No obstante, advierte que ese permiso social puede deteriorarse: "El mandato puede cansarse o deteriorarse por diferentes motivos. Desde el costo de los ajustes a corto plazo hasta casos que deben explicarse antes que se afinquen como temas de corrupción".
Riesgo país: mucho más que la política
El economista explicó de manera pedagógica el impacto del riesgo país sobre la economía y las inversiones: "Argentina tiene una tasa de riesgo que oscila los 700 puntos.
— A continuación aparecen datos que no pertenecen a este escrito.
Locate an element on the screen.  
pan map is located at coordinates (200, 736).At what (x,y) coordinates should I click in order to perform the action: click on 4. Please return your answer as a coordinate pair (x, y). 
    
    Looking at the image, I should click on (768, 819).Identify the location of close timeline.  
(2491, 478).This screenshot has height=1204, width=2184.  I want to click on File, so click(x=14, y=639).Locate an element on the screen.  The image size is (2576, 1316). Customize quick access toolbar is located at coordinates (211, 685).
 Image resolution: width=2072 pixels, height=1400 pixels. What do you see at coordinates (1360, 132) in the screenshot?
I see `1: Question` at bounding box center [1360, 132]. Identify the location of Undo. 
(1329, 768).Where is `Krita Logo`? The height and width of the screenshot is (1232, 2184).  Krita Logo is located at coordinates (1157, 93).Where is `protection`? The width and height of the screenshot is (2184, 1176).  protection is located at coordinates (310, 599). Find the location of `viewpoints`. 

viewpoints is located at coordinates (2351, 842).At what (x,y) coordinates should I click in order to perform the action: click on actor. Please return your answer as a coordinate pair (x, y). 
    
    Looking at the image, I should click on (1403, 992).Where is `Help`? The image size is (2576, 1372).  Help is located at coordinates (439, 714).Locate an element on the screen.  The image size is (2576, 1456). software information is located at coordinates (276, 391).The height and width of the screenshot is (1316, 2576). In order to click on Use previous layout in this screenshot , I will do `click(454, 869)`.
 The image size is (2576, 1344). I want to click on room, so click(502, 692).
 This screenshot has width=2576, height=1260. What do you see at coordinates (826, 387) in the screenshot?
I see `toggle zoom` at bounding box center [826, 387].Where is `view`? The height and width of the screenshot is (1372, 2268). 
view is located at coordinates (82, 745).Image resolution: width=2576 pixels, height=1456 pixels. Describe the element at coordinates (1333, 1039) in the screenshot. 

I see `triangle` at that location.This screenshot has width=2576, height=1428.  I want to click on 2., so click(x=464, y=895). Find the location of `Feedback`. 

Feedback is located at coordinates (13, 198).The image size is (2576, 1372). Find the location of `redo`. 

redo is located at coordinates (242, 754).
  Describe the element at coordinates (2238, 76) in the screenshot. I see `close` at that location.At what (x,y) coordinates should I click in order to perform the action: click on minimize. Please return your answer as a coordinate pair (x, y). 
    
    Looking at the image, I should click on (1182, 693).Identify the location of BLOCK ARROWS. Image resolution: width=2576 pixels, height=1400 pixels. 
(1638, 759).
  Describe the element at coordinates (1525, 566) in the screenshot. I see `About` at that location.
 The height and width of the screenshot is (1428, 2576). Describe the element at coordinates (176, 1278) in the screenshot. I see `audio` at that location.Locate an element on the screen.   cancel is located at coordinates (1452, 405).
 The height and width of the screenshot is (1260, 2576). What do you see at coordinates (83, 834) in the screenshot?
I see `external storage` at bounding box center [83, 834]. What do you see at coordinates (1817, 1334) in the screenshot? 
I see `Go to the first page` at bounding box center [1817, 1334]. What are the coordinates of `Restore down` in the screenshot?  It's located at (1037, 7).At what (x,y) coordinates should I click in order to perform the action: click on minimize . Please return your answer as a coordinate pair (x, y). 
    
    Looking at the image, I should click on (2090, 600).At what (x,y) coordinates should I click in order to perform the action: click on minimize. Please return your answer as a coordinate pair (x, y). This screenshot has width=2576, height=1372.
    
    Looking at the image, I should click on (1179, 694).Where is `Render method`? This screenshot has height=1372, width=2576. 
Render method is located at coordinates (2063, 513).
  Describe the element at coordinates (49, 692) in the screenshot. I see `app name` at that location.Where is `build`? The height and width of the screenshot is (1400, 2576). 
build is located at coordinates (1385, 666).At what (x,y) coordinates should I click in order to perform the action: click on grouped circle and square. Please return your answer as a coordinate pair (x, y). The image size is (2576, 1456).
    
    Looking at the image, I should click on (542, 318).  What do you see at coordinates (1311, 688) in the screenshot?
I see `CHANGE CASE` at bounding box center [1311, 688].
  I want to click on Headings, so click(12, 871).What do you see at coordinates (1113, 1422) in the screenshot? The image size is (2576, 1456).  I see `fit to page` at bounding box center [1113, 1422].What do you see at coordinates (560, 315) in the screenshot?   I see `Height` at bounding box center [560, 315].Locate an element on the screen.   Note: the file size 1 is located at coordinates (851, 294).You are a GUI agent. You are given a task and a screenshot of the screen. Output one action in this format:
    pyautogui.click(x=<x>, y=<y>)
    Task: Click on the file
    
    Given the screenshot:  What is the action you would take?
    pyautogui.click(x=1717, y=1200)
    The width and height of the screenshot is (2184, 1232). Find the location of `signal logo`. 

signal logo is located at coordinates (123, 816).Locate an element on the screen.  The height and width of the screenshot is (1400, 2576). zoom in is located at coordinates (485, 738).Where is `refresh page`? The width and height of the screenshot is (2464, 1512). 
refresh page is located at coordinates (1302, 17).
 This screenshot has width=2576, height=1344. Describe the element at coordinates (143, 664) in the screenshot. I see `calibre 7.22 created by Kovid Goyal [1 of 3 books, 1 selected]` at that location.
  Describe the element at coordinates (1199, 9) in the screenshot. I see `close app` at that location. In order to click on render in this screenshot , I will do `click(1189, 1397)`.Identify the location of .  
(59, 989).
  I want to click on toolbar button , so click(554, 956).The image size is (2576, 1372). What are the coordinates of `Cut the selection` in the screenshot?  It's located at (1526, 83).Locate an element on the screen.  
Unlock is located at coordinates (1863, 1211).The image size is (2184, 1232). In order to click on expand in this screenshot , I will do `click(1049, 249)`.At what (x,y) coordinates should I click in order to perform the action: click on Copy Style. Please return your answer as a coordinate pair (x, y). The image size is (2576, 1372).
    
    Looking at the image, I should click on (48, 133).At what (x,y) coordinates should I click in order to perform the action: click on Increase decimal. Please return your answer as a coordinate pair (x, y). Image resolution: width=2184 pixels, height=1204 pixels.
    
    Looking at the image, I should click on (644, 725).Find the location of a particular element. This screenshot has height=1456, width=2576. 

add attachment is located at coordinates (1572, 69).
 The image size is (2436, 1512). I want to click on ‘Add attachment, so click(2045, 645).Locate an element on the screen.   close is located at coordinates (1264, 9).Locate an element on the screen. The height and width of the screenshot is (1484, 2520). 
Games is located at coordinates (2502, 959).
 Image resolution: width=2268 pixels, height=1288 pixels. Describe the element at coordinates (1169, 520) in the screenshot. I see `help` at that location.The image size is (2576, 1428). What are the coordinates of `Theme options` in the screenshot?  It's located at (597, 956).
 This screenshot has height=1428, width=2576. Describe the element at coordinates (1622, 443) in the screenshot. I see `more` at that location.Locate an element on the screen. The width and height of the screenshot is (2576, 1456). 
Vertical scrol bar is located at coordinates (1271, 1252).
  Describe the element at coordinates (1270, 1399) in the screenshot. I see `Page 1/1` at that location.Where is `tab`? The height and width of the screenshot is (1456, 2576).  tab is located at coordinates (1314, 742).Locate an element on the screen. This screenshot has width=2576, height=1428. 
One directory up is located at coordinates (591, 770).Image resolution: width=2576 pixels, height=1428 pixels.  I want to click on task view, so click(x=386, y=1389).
Lo cual condiciona inversiones privadas y préstamos públicos".
El gobierno suele interpretar esa variable como un "riesgo kuka", es decir, la posibilidad de un regreso del kirchnerismo. Sin embargo, Lazzari subraya que no es el único factor.
Identifica otros componentes que elevan la desconfianza de los mercados:
- Riesgo de implementación: decretos rechazados en el Congreso y contramarchas en provincias y municipios.
- Riesgo de estilo: un tono confrontativo que genera "ganadores y perdedores" pero también resentimientos.
- Riesgo de transparencia: casos como Libra, Anses y Discapacidad, que pueden erosionar la confianza.
- Riesgo rentístico: la cultura de la coima, la renta fácil y la falta de competencia real.
"Se puede hacer la mejor reforma económica pero si los sectores empresarios, sindicales, administrativos y profesionales continúan con la cultura de la renta, difícilmente pueda establecerse un capitalismo competitivo", sentenció.
La danza de las tasas: un esguince prolongado
Otro punto central de su análisis fue la política monetaria y la dificultad de estabilizar la demanda de dinero. "La tasa de seducción llegó al 70% anual. La idea: secar la plaza".
Lazzari advierte que tasas tan elevadas son inviables para la producción: "No hay proyecto (dentro del código penal) que permita pagar un costo del capital del 70% nominal, 50% real. Inviable por donde se lo mire".
Y agrega una metáfora contundente sobre el futuro inmediato: "Con tasas altas e incertidumbre la economía argentina está enyesada. ¿Es un esguince de treinta días? ¿Es una quebradura de seis meses? ¿O le amputaron la pierna y la disimulan con un yeso? Mi opinión: es un esguince, quizás de los treinta, cincuenta días más largos".
Corrupción estructural: el enemigo silencioso
El empresario pyme también destacó la importancia de reducir la intervención estatal para combatir la corrupción. "La desregulación, descentralización y la menor participación del Estado en la vida diaria es la política más contundente y adecuada para disminuir la corrupción administrativa".
Sin embargo, advierte que no alcanza solo con reformas económicas: "Llevará muchos años erradicar la cultura de la mafia, el culto a la comisión y el contubernio".
Y remarca un principio esencial para la gestión: "Gobernar es explicar, aunque sea redundante y repetitivo".
Conclusión: confianza y explicaciones, claves para el futuro
El análisis de Lazzari deja en claro que la economía argentina no depende únicamente de medidas técnicas. Factores políticos, culturales y sociales juegan un rol decisivo en la construcción de confianza, sin la cual ningún plan puede sostenerse en el tiempo.